- Texte visé : Projet de loi actualisant la programmation militaire pour les années 2024 à 2030 et portant diverses dispositions intéressant la défense, n° 2630
- Stade de lecture : 1ère lecture (1ère assemblée saisie)
- Examiné par : Commission de la défense nationale et des forces armées
Sous réserve de son traitement par les services de l'Assemblée nationale et de sa recevabilité
Modifier ainsi la quatorzième ligne du tableau de l’alinéa 62 :
1° À la troisième colonne, substituer aux mots :
« 2 chasseurs de mines ancienne génération + 2 PMGM »
les mots :
« 3 bâtiments de guerre des mines (BGDM) » ;
2° À la quatrième colonne, substituer aux mots :
« 4 BGDM + 2 PMGM »,
les mots :
« 6 BGDM ;
3° En conséquence, à la cinquième colonne, supprimer les mots :
« – 3 BGDM, compensés par 2 PMGM et 2 chasseurs de mines ancienne génération » ;
4° En conséquence, à la sixième colonne, supprimer les mots :
« 4 BGDM au lieu de 6, complétés par 2 PMGM ».
Cet amendement d’appel du groupe La France insoumise vise à rétablir le calendrier de livraison des bâtiments de guerre des mines initialement prévu dans la LPM.
Le programme système de lutte anti-mines marines futur (SLAMF) doit notamment permettre de remplacer les huit 8 chasseurs de mines ancienne génération de classe Eridan.
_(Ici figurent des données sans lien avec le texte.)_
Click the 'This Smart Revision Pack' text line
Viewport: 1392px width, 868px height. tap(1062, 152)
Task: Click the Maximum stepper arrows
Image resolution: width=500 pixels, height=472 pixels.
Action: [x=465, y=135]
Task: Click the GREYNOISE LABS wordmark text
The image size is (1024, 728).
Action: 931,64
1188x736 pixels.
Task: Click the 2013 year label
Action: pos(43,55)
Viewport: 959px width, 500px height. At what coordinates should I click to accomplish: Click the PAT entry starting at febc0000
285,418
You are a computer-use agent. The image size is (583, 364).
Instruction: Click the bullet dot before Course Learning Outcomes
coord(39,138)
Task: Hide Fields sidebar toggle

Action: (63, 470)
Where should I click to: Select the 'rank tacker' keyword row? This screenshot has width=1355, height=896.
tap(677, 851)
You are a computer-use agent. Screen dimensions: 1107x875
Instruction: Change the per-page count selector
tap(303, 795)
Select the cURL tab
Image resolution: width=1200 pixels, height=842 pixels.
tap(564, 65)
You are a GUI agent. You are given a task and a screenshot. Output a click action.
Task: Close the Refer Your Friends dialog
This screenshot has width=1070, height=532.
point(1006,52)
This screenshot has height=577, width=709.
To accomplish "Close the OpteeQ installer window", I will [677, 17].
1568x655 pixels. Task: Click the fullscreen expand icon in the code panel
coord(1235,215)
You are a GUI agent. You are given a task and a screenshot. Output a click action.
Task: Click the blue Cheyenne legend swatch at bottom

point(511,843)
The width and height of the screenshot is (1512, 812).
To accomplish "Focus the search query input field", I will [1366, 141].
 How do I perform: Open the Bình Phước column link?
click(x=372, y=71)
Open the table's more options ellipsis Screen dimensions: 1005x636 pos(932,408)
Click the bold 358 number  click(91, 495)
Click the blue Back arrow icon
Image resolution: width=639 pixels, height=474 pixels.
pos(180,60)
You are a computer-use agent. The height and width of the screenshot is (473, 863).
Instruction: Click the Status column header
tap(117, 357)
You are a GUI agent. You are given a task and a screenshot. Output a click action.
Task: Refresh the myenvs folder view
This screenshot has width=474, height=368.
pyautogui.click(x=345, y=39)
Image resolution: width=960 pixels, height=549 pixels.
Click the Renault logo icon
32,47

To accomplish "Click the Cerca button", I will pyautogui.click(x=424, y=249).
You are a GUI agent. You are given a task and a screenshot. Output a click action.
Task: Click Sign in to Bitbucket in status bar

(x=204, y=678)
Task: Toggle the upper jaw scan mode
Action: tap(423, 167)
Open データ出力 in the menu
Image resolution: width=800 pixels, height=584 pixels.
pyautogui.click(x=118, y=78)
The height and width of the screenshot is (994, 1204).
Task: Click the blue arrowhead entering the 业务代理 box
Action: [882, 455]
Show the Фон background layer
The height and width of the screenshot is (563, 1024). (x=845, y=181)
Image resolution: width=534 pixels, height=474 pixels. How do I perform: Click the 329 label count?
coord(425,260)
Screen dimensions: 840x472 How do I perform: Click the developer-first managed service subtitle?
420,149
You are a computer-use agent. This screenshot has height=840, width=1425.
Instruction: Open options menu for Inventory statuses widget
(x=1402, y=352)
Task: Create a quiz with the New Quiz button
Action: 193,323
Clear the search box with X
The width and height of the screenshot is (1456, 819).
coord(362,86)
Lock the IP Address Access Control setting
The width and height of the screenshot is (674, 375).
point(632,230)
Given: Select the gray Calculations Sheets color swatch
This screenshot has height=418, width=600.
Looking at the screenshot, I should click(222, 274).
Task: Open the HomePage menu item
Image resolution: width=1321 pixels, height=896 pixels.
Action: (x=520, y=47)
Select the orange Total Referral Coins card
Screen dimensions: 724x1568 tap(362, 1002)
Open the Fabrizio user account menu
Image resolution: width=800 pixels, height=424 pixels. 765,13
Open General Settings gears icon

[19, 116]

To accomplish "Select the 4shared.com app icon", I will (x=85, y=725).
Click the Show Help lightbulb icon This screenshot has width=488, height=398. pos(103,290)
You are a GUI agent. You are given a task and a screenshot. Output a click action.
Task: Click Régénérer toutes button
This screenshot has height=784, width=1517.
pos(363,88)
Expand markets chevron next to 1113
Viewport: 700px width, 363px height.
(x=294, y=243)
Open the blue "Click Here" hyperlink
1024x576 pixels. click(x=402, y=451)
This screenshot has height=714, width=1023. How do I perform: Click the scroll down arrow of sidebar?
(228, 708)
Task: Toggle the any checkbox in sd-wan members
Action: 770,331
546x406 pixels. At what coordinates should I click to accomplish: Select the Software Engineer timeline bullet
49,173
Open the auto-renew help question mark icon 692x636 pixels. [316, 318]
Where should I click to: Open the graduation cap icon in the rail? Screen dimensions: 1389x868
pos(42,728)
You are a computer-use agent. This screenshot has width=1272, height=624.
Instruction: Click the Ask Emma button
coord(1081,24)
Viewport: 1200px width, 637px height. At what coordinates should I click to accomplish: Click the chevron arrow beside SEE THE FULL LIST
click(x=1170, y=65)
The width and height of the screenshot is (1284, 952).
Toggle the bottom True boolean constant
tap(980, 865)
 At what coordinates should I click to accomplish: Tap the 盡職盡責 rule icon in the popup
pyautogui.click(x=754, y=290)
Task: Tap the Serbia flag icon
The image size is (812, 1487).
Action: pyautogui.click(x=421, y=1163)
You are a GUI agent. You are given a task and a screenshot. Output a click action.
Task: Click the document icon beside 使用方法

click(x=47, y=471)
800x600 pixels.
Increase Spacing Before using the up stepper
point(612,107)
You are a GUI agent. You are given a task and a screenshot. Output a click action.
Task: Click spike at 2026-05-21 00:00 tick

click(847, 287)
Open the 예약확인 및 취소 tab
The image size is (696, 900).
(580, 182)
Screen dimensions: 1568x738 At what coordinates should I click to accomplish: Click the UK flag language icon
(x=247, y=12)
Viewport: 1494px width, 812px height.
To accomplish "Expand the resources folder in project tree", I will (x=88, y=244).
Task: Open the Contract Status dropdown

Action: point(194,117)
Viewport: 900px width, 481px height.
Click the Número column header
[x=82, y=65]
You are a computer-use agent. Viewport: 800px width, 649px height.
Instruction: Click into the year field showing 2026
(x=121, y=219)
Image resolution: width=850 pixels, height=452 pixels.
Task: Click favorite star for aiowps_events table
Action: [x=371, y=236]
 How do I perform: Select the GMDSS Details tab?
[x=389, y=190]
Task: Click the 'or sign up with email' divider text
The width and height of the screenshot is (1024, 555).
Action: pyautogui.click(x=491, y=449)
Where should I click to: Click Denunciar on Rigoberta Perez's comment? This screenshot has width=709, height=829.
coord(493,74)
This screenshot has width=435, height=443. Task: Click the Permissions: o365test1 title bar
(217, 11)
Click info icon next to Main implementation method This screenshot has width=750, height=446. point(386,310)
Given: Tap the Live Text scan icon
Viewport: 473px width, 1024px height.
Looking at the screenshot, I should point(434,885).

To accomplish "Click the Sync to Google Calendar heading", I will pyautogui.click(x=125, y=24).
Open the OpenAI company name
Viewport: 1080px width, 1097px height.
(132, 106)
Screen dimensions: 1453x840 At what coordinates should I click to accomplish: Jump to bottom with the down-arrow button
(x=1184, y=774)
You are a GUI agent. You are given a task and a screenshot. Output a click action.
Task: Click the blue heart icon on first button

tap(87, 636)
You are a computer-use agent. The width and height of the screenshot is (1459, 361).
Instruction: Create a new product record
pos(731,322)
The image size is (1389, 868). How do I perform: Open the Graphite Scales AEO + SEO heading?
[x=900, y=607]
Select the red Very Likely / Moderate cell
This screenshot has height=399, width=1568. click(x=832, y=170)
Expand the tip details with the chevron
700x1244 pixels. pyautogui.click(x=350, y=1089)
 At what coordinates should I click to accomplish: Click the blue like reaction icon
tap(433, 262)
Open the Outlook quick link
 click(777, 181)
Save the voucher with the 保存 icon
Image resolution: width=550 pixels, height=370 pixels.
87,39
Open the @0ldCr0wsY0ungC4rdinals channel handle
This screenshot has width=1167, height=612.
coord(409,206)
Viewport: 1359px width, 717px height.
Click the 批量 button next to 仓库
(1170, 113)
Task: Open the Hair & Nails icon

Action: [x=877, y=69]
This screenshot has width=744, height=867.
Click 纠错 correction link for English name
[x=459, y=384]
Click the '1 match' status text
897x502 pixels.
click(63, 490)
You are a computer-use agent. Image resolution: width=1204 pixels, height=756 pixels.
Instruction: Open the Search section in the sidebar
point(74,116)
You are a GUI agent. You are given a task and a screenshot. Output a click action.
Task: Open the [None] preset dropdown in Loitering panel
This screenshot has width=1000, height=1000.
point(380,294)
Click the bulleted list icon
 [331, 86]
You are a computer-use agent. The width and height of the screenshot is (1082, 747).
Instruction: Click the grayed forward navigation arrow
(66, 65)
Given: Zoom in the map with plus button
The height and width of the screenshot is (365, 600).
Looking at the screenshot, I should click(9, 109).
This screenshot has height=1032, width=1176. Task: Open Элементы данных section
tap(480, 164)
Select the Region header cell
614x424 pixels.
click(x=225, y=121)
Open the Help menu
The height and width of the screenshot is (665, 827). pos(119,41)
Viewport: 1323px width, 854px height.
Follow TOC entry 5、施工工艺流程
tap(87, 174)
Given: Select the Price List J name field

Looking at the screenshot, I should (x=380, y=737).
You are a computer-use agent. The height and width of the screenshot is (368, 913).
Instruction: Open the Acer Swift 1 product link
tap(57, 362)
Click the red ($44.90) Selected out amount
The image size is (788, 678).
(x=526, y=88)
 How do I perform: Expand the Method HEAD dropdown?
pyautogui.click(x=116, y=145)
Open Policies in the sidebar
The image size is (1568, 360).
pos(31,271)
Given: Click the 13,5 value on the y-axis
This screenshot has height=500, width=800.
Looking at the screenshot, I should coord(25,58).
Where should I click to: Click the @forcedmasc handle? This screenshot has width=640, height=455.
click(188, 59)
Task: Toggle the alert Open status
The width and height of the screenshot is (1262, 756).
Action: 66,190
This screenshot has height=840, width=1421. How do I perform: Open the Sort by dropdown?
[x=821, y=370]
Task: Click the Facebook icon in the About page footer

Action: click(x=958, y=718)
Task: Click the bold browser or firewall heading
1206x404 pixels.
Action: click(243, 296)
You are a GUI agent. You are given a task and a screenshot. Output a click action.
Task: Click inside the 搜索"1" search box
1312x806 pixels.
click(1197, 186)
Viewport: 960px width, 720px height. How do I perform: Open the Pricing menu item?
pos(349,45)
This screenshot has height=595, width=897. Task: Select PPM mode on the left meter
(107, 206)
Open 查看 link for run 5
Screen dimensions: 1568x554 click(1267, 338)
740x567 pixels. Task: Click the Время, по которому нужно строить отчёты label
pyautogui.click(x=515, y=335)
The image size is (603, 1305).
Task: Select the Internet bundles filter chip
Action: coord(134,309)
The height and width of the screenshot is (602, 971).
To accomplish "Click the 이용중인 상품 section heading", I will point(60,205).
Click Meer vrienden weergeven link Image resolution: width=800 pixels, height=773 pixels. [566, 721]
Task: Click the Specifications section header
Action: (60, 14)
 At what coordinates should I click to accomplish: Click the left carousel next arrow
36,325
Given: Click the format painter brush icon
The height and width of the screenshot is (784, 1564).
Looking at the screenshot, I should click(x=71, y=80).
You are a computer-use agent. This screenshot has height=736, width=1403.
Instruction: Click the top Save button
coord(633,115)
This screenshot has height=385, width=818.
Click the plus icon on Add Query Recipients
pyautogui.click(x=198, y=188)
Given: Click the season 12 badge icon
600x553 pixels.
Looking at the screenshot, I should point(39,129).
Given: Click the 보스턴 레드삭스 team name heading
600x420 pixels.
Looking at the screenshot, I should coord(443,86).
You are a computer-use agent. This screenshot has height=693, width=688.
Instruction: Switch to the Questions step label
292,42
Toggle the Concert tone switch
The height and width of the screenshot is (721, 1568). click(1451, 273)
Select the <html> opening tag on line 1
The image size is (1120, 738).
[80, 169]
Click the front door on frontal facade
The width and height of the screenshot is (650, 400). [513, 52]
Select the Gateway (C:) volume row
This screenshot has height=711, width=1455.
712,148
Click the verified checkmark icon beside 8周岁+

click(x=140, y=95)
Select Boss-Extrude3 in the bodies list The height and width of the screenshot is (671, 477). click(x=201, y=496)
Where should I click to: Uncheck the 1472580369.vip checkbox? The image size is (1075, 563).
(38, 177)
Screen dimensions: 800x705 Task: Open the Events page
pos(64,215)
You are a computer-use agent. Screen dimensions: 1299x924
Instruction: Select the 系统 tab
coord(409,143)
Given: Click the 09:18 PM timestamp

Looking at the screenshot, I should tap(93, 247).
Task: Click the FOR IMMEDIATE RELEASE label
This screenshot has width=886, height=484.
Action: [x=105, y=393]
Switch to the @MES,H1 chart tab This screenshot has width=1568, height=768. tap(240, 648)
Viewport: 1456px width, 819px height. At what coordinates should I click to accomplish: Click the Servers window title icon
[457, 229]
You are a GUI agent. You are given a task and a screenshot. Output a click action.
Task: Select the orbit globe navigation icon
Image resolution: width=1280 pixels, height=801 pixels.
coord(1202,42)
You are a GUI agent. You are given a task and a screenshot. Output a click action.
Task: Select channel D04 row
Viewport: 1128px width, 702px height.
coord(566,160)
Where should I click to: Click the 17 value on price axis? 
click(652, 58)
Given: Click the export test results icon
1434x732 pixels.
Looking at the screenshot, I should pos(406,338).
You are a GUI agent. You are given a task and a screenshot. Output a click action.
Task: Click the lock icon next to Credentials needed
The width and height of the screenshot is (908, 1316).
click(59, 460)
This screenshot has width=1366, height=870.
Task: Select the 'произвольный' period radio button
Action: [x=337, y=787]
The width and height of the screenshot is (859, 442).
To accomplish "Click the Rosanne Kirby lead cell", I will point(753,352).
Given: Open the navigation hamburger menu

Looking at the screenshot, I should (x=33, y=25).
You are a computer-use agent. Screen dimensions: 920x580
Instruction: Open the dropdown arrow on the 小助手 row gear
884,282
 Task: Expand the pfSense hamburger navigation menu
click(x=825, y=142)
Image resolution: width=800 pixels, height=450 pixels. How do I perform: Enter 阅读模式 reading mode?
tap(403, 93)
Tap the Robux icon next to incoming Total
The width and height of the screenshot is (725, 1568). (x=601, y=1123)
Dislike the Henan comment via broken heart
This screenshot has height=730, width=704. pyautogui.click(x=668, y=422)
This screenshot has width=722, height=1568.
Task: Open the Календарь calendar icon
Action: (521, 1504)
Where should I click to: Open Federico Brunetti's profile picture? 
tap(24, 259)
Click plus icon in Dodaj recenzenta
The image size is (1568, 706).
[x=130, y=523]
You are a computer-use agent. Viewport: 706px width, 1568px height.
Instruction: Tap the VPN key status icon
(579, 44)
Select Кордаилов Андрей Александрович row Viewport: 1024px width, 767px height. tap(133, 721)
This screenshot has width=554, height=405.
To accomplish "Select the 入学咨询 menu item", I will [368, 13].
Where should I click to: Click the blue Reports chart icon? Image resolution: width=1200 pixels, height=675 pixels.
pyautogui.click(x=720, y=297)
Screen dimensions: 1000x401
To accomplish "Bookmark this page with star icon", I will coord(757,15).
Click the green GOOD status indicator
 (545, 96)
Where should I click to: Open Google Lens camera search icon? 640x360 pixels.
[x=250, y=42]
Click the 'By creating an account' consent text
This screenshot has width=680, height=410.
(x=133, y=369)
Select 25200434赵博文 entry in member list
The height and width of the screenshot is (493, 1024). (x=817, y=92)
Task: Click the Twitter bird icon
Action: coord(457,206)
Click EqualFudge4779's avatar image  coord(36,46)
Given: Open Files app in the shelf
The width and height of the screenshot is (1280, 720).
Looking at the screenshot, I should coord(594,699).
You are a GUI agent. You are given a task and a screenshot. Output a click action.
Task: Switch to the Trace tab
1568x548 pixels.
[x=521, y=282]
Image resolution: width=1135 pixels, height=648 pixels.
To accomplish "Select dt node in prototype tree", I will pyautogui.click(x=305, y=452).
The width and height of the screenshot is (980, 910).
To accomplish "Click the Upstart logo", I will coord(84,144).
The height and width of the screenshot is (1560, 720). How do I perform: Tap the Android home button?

Il était prévu qu’ils soient remplacés avant 2030 par 3 bâtiments de guerre des mines -BGDM) nouvelle génération puis 6 à horizon 2035 ; or, l’actualisation de la LPM proposée ici acte le retard de ce programme, et le prolongement des chasseurs de mines tripartites ainsi que l’utilisation de plateformes civiles pour pallier les éventuels trous capacitaires. Ce retard est inquiétant ; il a été d’ailleurs rapporté que le renouvellement des bâtiments de base des plongeurs démineurs (BBPD) avait également été retardé d’environ deux ans, retard qui n’apparait pas dans l’actualisation de la LPM proposée.
Comme pour de nombreux autres programmes dimensionnants, cette actualisation ne semble qu’entériner les retards pris par les programmes démarrés en 2023. Les députés du groupe La France insoumise souhaitent en connaitre les raisons précises.